August 5, 2022: -Hyundai Motor Company is to ship almost 27 of its XCIENT Fuel Cell trucks to Germany, with the heavy-duty vehicles used by firms operating in retail, logistics, and manufacturing.

This week, the automotive company said seven companies would use funding from the German government to understand the vehicles on the country’s roads.

According to Hyundai, the Federal Ministry for Digital and Transport of Germany has a nearly $1.63 billion budget for the investment of “commercial vehicles.” The funding is open until 2024.

The trucks deployed in Germany have a 180-kilowatt hydrogen fuel cell system and use seven hydrogen tanks. The additional power comes from three batteries. “The maximum driving range is 400 km for each charge,” Hyundai says.

The hydrogen-electric trucks that are sent to Germany will support the XCIENT Fuel Cell’s presence in Europe. A total of 47 is already sent to Switzerland, which clocks up more than 4 million kilometers on the road as of July this year.

In Sept. 2021, the Hyundai Motor Group said it planned to generate hydrogen fuel cell versions of all its commercial vehicle models by the year 2028 and to introduce a “following generation fuel-cell system” in 2023.

The South Korean business said its goal was to “achieve a fuel cell vehicle price point in comparison to a battery electric vehicle by 2030.”

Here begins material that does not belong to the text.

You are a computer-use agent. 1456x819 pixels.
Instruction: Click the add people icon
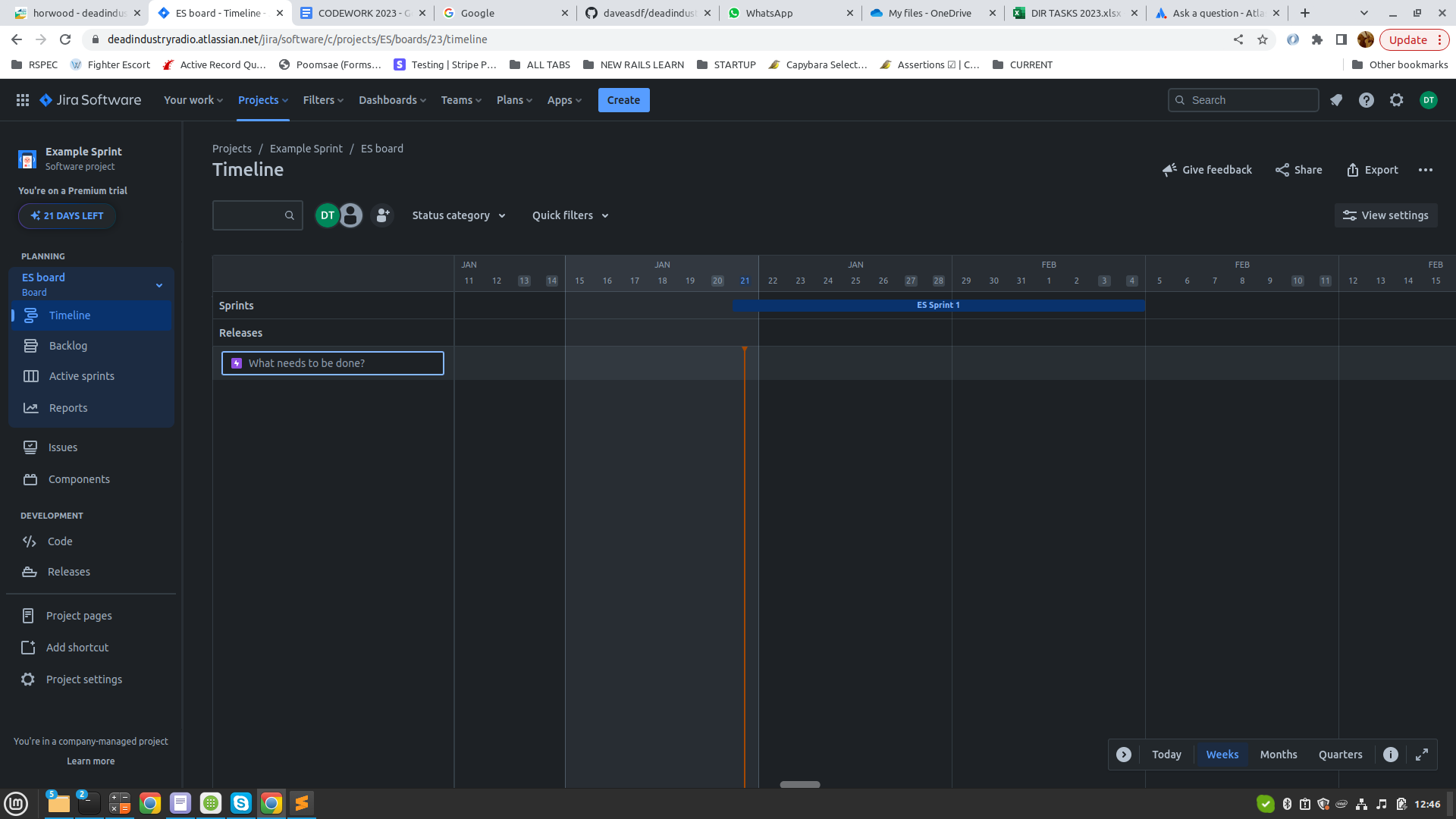(x=382, y=215)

With governments worldwide looking to reduce transportation’s environmental footprint, several trucking companies are exploring ways to grow low and zero-emission vehicles, which include ones that use hydrogen.

In June, Volvo Trucks said it had begun to test vehicles that use “fuel cells powered by hydrogen,” The Swedish firm said their range could extend to almost 1,000 kilometers or a little over 621 miles.

Gothenburg-headquartered Volvo Trucks said refueling of the vehicles would take under 15 minutes. Customer pilots are ready to start in the coming few years, with commercialization “planned for the latter part of this decade.”

The same month saw U.K.-based startup Tevva launch a hydrogen-electric heavy goods vehicle. The firm’s truck will run around 310 miles under 500 kilometers.

Tevva’s first hydrogen-electric truck will weigh 7.5 metric tons, with later versions planned to weigh 12 and 19 metric tons.